Ethan Hawke and Anne-Marie Duff in the Lincoln Center Theater...

Ethan Hawke and Anne-Marie Duff in the Lincoln Center Theater production of "Macbeth." Credit: T. Charles Erickson

Ethan Hawke has been surprising theatergoers for years, plugging his febrile, hot-wired persona into memorable performances of Shakespeare and Chekhov, Sam Shepard and Tom Stoppard.

Director Jack O'Brien and Lincoln Center Theater have been inextricable from Hawke's transformation into a major theater actor, both in a 2003 "Henry IV" that remains a beacon of American Shakespeare and, three years later, in Stoppard's monumental "The Coast of Utopia."

Thus, when the theater announced that O'Brien would direct Hawke in "Macbeth," one may be forgiven for assuming they had an urgent reason to revisit the play that New York has seen so often in recent years.

As it turns out, that reason is not Hawke, who is oddly uncharismatic and too internalized to grab the spotlight from the tall, stark, elegantly vaulting set designed by Scott Pask.

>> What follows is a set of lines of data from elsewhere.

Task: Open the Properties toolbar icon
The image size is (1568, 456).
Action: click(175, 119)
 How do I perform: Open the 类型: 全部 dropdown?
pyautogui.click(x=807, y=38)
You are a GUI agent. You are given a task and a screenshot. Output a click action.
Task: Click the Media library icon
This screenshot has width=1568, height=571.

Nor is the wraithlike, well-spoken, thoughtlessly driven Lady Macbeth of Anne-Marie Duff, the fine British actress in her American debut, at the galvanizing center.

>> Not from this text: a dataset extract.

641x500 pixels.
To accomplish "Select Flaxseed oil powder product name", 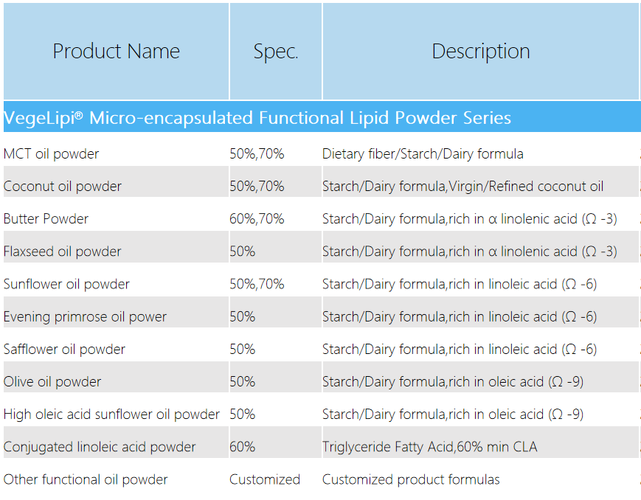I will point(62,251).
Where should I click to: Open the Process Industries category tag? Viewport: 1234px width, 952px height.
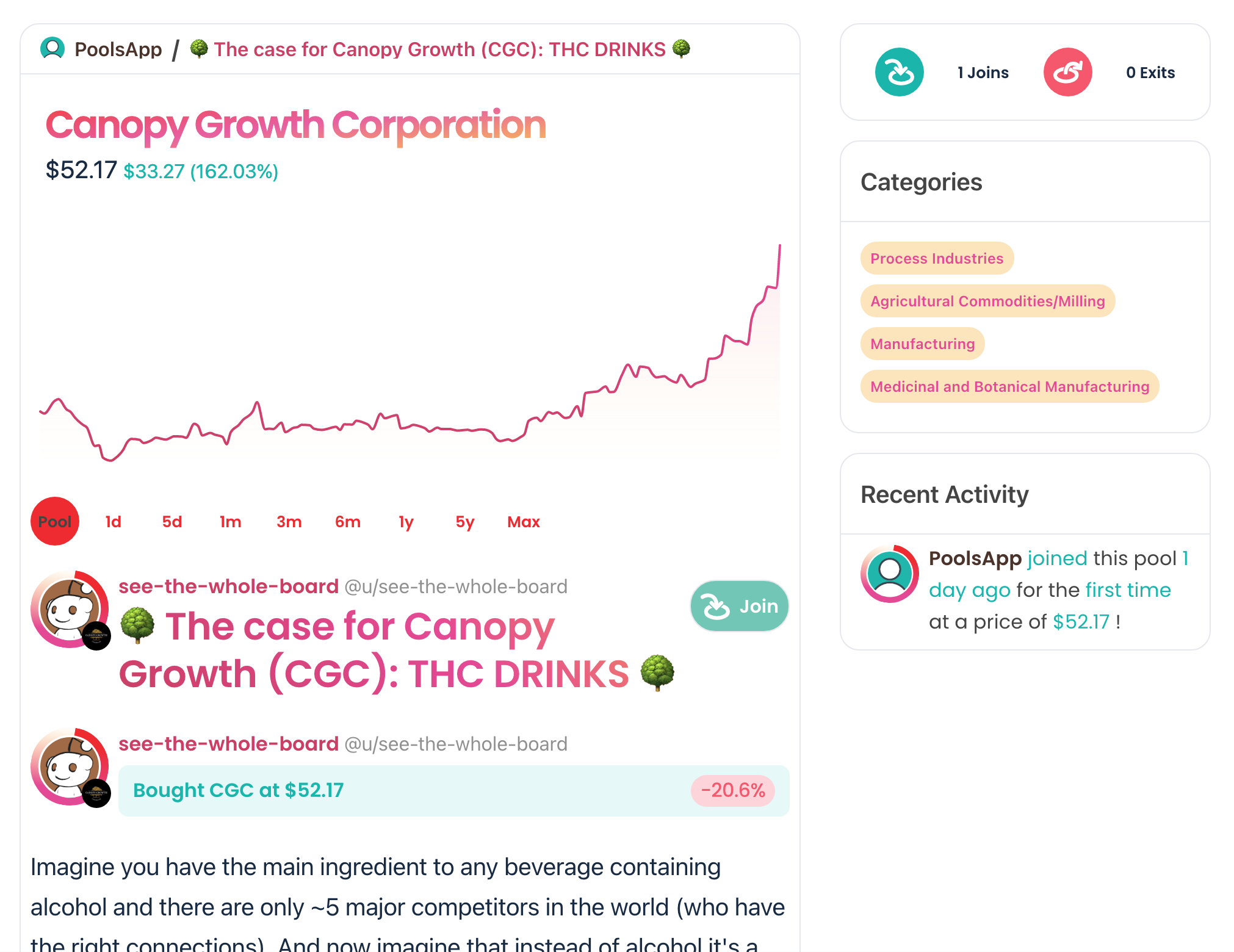(937, 258)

In fact, the stars of this "Macbeth" are the supernatural creatures whose presence dominates -- even overshadows -- all the mortals in a throbbing parallel universe of witches, Hecate the Queen Witch (a character often omitted) and an entourage of furry thingies that suggest a road company of "Cats."

And these weird sisters don't just squat around a cauldron and poof away. Played by men -- John Glover, Byron Jennings and Malcolm Gets -- they have long, womanly white hair, beards and zombie makeup. Glover's witch wears a fetching black negligee under his rags.

They are also embedded as characters in the court and on the battlefield, occasionally looking up in a sophisticated, impish way to make a scary face or wink. Some of this feels smart and fresh. At the other end of the spectrum, the lowest of the low points is Glover leading a "knock-knock" joke with the audience.

On the far brighter side is Richard Easton, arguably New York's foremost classicist, making King Duncan a man we actually mourn when Macbeth assassinates him. Brian D'Arcy James makes a suitably sympathetic Banquo while Daniel Sunjata is seriously pumped-up with old-time theatricality as Macduff.

Catherine Zuber's costumes range in period from Edwardian for the men to knockout strapless modernity for Lady Macbeth. The shiny round black floor is imprinted with a Middle Age design said to signify planetary magic. Oh, and Macbeth smokes a pipe with the witches as they put a spell on him. If you think about it, which may not be advisable, this gets him off the hook for all the slaughter. I suspect Shakespeare may not have been so forgiving.


WHAT "Macbeth"

WHERE Beaumont Theater, Lincoln Center

INFO $77-$157; 212-239-6200; lct.org.

BOTTOM LINE The witches upstage Hawke's Macbeth.